This book offers various angles of approach. A prominent Jesuit theologian, Roger Haight, here joins a distinguished list of Jesuit theologians commenting on the Spiritual Exercises, among them Hugo Rahner, Karl Rahner, Gilles Cusson, Michal Buckley, Juan Luis Segundo, and Dean Brackley, the most recent of a long procession dating all the way back to Jeronimo Nadal (1507-1580). At another level, Haight's volume responds to the situation in which we find ourselves in the beginning decades of the twenty-first century, where spirituality, for an increasing number of people, has been severed from its traditional home in established religion. How might spirituality be taught in this day and time? Christian Spirituality for Seekers, as a title, reflects this tension. The subtitle demonstrates the invitation will come through an analysis of the Spiritual Exercises of Ignatius of Loyola.
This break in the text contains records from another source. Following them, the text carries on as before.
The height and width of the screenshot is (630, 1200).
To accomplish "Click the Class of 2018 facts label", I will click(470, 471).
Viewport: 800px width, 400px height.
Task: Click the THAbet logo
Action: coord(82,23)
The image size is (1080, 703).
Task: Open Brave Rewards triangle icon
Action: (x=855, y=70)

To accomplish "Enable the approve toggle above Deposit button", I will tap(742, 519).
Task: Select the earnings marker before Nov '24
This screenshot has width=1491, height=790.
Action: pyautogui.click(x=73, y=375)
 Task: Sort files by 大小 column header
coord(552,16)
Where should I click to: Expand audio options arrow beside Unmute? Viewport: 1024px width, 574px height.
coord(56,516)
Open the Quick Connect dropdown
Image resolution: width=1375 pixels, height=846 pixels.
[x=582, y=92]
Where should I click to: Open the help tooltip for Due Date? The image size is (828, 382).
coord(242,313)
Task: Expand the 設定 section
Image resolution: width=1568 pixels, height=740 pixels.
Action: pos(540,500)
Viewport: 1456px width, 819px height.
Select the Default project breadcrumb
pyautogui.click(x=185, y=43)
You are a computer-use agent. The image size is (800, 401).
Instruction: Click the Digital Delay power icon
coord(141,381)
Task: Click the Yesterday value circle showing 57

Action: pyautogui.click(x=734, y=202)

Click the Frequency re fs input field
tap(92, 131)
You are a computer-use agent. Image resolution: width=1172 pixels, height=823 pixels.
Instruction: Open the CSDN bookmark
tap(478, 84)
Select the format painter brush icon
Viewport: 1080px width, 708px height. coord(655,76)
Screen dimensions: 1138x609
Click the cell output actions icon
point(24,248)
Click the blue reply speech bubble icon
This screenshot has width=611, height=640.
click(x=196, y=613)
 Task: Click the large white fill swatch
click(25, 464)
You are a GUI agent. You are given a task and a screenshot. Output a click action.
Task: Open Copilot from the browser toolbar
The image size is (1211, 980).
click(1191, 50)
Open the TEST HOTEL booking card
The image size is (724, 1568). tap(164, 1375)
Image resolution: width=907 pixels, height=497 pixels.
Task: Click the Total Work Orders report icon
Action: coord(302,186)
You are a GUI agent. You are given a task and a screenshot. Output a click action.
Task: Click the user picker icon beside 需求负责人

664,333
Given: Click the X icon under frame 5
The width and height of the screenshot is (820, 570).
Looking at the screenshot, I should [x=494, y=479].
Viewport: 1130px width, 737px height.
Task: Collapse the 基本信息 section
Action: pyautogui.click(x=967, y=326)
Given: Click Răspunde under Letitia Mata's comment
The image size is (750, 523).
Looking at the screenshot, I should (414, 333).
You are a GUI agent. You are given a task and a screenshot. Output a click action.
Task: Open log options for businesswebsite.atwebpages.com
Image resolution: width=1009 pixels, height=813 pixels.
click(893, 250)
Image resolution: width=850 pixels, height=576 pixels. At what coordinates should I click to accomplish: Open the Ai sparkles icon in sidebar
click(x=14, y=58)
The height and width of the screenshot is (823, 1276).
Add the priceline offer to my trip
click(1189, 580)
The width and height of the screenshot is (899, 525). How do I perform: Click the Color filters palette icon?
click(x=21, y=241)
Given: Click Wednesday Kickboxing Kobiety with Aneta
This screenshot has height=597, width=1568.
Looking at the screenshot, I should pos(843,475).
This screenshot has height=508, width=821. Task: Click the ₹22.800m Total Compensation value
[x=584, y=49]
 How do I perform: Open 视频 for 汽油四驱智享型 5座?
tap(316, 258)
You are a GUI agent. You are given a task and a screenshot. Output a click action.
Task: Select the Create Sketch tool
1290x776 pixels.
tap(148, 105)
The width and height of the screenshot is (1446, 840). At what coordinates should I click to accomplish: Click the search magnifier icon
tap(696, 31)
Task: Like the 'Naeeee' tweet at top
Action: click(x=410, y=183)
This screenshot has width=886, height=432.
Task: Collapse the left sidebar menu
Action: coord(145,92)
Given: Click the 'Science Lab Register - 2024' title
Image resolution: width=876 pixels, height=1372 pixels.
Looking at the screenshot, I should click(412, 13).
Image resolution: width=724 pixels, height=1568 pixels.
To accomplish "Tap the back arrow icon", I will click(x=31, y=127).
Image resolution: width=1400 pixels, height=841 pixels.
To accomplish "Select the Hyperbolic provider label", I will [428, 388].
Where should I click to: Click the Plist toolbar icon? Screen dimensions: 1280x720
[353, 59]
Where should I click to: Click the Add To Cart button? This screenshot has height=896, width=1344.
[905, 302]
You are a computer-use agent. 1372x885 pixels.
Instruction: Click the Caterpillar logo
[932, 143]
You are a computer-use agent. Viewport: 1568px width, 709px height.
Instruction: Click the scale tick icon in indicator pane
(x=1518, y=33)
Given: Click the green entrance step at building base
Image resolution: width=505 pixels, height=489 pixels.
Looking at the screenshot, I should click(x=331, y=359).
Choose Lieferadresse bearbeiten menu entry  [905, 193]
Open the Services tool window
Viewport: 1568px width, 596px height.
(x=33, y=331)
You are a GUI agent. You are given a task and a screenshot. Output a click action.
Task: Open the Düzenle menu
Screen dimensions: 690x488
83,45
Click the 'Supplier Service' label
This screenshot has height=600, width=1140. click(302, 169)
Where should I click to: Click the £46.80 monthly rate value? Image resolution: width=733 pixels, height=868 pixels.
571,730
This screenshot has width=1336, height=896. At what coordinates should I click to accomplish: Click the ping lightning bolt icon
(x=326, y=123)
Haight sets the direction of this work by noting the context out of which it grew. In 2007, as a part of a resource team on spiritual formation at Union Theological Seminary, Haight offered the Spiritual Exercises to a group of thirty-five students. Union, he notes, is a distinctive place with an eclectic mix of students: Unitarians, Roman Catholics, persons claiming membership in various liberal Protestant denominations, Christians affiliated with no particular denomination, and people who belong to religions other than Christianity or to no religion at all. His students created an unparalleled laboratory for testing the ability of the Spiritual Exercises to speak to a wide variety of persons at this moment in history.

Haight attempts to meet the demands of three different groups: "people who are interested in the spirituality of Ignatius of Loyola, people who are not Christian but are looking for sources that will address, at a fundamental level and with a critical edge, a source of enlightenment on the meaning of human life; and people whose Christian faith has been eroded by post-modern culture" (xxii). The substance of this book comes about as the Spiritual Exercises speak to such a broad audience.

For the Exercises to be meaningful, it is sufficient for the person approaching them to be a seeker, Haight concludes. He defines this term as any person looking for spiritual depth, anyone who is looking for transcendent meaning beyond what he or she has presently experienced and is who is willing to give him or herself to the Spiritual Exercises. Unconcerned to draw such seekers into any Christian church, Haight intends simply to make Jesus available to persons of a wide variety of spiritualties, for whatever they can make of him. But the text of the Spiritual Exercises cannot simply be handed to contemporary seekers—or, for that matter, [End Page 279] to Christian believers who already dwell within the symbol system of the Exercises. So, Haight, following the long line of his predecessors, sets out to open up the meaning of the various exercises to his audiences.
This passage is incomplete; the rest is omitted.